== Task statement ==
Each entry in the material below should be copied without any alteration.

== Records for processing ==
--------------------------------

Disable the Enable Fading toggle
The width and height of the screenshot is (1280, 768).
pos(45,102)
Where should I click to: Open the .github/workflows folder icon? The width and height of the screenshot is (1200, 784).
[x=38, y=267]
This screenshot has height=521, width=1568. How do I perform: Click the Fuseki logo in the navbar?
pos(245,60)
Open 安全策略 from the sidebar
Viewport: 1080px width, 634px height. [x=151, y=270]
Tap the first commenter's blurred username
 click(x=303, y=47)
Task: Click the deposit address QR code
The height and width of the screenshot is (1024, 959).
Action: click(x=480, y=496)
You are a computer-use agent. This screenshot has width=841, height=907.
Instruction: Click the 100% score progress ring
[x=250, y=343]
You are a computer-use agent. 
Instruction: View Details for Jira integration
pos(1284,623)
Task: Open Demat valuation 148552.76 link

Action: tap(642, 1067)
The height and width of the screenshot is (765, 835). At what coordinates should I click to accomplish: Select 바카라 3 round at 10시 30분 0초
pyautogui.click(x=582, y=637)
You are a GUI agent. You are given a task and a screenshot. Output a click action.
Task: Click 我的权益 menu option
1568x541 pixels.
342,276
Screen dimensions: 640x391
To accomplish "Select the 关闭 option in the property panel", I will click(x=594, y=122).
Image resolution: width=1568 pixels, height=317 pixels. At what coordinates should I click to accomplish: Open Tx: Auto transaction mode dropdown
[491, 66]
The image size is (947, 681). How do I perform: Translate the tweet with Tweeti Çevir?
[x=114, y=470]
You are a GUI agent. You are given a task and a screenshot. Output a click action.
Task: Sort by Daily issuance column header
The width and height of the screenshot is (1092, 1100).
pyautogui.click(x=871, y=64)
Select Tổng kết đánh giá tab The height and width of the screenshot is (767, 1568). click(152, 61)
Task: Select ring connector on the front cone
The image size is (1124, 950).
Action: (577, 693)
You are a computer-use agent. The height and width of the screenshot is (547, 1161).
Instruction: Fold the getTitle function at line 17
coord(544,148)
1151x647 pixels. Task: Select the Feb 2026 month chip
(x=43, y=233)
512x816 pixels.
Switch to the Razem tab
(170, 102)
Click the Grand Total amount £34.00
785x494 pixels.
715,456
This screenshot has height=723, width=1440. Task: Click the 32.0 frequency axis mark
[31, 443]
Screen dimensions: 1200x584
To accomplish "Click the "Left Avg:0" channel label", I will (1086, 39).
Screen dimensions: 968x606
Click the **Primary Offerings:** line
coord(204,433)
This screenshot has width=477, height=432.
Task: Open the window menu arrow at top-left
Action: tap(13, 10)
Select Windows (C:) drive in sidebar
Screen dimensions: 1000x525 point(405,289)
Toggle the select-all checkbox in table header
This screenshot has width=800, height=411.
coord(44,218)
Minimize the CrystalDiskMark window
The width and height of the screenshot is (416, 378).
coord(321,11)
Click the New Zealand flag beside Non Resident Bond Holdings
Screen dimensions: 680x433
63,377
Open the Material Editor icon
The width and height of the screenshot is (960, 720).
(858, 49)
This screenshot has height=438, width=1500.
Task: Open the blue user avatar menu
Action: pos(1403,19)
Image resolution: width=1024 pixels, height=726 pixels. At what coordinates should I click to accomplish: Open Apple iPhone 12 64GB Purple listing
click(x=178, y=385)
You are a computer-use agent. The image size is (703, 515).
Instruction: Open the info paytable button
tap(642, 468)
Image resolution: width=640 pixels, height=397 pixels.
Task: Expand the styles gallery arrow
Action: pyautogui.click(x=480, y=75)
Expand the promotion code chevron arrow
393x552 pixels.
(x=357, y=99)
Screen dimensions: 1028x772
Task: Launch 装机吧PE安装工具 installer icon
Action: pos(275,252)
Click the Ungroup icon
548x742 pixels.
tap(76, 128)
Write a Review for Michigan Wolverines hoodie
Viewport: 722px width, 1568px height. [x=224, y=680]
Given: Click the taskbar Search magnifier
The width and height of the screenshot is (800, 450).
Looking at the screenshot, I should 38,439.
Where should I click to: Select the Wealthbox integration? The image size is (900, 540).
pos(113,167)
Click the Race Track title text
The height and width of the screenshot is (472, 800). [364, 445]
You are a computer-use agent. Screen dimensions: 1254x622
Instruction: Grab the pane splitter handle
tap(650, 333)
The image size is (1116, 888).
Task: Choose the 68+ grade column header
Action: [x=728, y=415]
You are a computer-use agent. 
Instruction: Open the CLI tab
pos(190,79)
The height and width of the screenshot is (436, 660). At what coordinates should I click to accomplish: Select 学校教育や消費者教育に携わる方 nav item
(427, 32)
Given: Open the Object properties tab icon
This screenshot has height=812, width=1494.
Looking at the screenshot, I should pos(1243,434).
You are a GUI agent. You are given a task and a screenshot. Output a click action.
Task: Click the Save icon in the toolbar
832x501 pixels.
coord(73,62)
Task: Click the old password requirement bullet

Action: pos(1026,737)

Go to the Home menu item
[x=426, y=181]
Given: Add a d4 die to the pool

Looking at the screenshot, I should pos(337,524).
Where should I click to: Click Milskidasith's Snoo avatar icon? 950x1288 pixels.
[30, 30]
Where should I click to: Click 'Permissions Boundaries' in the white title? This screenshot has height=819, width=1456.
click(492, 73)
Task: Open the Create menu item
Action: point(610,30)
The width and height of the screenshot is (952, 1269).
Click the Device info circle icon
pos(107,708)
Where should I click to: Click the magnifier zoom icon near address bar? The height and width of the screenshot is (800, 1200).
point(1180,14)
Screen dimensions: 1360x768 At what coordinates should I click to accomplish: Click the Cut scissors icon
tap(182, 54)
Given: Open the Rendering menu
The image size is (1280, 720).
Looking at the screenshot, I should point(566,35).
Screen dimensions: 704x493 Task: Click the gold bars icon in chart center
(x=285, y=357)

--------------------------------

== Exercise result ==
Disable the Enable Fading toggle
The width and height of the screenshot is (1280, 768).
pos(45,102)
Where should I click to: Open the .github/workflows folder icon? The width and height of the screenshot is (1200, 784).
[x=38, y=267]
This screenshot has height=521, width=1568. How do I perform: Click the Fuseki logo in the navbar?
pos(245,60)
Open 安全策略 from the sidebar
Viewport: 1080px width, 634px height. [x=151, y=270]
Tap the first commenter's blurred username
 click(x=303, y=47)
Task: Click the deposit address QR code
The height and width of the screenshot is (1024, 959).
Action: click(x=480, y=496)
You are a computer-use agent. This screenshot has width=841, height=907.
Instruction: Click the 100% score progress ring
[x=250, y=343]
You are a computer-use agent. 
Instruction: View Details for Jira integration
pos(1284,623)
Task: Open Demat valuation 148552.76 link

Action: tap(642, 1067)
The height and width of the screenshot is (765, 835). At what coordinates should I click to accomplish: Select 바카라 3 round at 10시 30분 0초
pyautogui.click(x=582, y=637)
You are a GUI agent. You are given a task and a screenshot. Output a click action.
Task: Click 我的权益 menu option
1568x541 pixels.
342,276
Screen dimensions: 640x391
To accomplish "Select the 关闭 option in the property panel", I will click(x=594, y=122).
Image resolution: width=1568 pixels, height=317 pixels. At what coordinates should I click to accomplish: Open Tx: Auto transaction mode dropdown
[491, 66]
The image size is (947, 681). How do I perform: Translate the tweet with Tweeti Çevir?
[x=114, y=470]
You are a GUI agent. You are given a task and a screenshot. Output a click action.
Task: Sort by Daily issuance column header
The width and height of the screenshot is (1092, 1100).
pyautogui.click(x=871, y=64)
Select Tổng kết đánh giá tab The height and width of the screenshot is (767, 1568). click(152, 61)
Task: Select ring connector on the front cone
The image size is (1124, 950).
Action: (577, 693)
You are a computer-use agent. The height and width of the screenshot is (547, 1161).
Instruction: Fold the getTitle function at line 17
coord(544,148)
1151x647 pixels. Task: Select the Feb 2026 month chip
(x=43, y=233)
512x816 pixels.
Switch to the Razem tab
(170, 102)
Click the Grand Total amount £34.00
785x494 pixels.
715,456
This screenshot has height=723, width=1440. Task: Click the 32.0 frequency axis mark
[31, 443]
Screen dimensions: 1200x584
To accomplish "Click the "Left Avg:0" channel label", I will (1086, 39).
Screen dimensions: 968x606
Click the **Primary Offerings:** line
coord(204,433)
This screenshot has width=477, height=432.
Task: Open the window menu arrow at top-left
Action: tap(13, 10)
Select Windows (C:) drive in sidebar
Screen dimensions: 1000x525 point(405,289)
Toggle the select-all checkbox in table header
This screenshot has width=800, height=411.
coord(44,218)
Minimize the CrystalDiskMark window
The width and height of the screenshot is (416, 378).
coord(321,11)
Click the New Zealand flag beside Non Resident Bond Holdings
Screen dimensions: 680x433
63,377
Open the Material Editor icon
The width and height of the screenshot is (960, 720).
(858, 49)
This screenshot has height=438, width=1500.
Task: Open the blue user avatar menu
Action: pos(1403,19)
Image resolution: width=1024 pixels, height=726 pixels. At what coordinates should I click to accomplish: Open Apple iPhone 12 64GB Purple listing
click(x=178, y=385)
You are a computer-use agent. The image size is (703, 515).
Instruction: Open the info paytable button
tap(642, 468)
Image resolution: width=640 pixels, height=397 pixels.
Task: Expand the styles gallery arrow
Action: pyautogui.click(x=480, y=75)
Expand the promotion code chevron arrow
393x552 pixels.
(x=357, y=99)
Screen dimensions: 1028x772
Task: Launch 装机吧PE安装工具 installer icon
Action: pos(275,252)
Click the Ungroup icon
548x742 pixels.
tap(76, 128)
Write a Review for Michigan Wolverines hoodie
Viewport: 722px width, 1568px height. [x=224, y=680]
Given: Click the taskbar Search magnifier
The width and height of the screenshot is (800, 450).
Looking at the screenshot, I should 38,439.
Where should I click to: Select the Wealthbox integration? The image size is (900, 540).
pos(113,167)
Click the Race Track title text
The height and width of the screenshot is (472, 800). [364, 445]
You are a computer-use agent. Screen dimensions: 1254x622
Instruction: Grab the pane splitter handle
tap(650, 333)
The image size is (1116, 888).
Task: Choose the 68+ grade column header
Action: [x=728, y=415]
You are a computer-use agent. 
Instruction: Open the CLI tab
pos(190,79)
The height and width of the screenshot is (436, 660). At what coordinates should I click to accomplish: Select 学校教育や消費者教育に携わる方 nav item
(427, 32)
Given: Open the Object properties tab icon
This screenshot has height=812, width=1494.
Looking at the screenshot, I should pos(1243,434).
You are a GUI agent. You are given a task and a screenshot. Output a click action.
Task: Click the Save icon in the toolbar
832x501 pixels.
coord(73,62)
Task: Click the old password requirement bullet

Action: pos(1026,737)

Go to the Home menu item
[x=426, y=181]
Given: Add a d4 die to the pool

Looking at the screenshot, I should pos(337,524).
Where should I click to: Click Milskidasith's Snoo avatar icon? 950x1288 pixels.
[30, 30]
Where should I click to: Click 'Permissions Boundaries' in the white title? This screenshot has height=819, width=1456.
click(492, 73)
Task: Open the Create menu item
Action: point(610,30)
The width and height of the screenshot is (952, 1269).
Click the Device info circle icon
pos(107,708)
Where should I click to: Click the magnifier zoom icon near address bar? The height and width of the screenshot is (800, 1200).
point(1180,14)
Screen dimensions: 1360x768 At what coordinates should I click to accomplish: Click the Cut scissors icon
tap(182, 54)
Given: Open the Rendering menu
The image size is (1280, 720).
Looking at the screenshot, I should point(566,35).
Screen dimensions: 704x493 Task: Click the gold bars icon in chart center
(x=285, y=357)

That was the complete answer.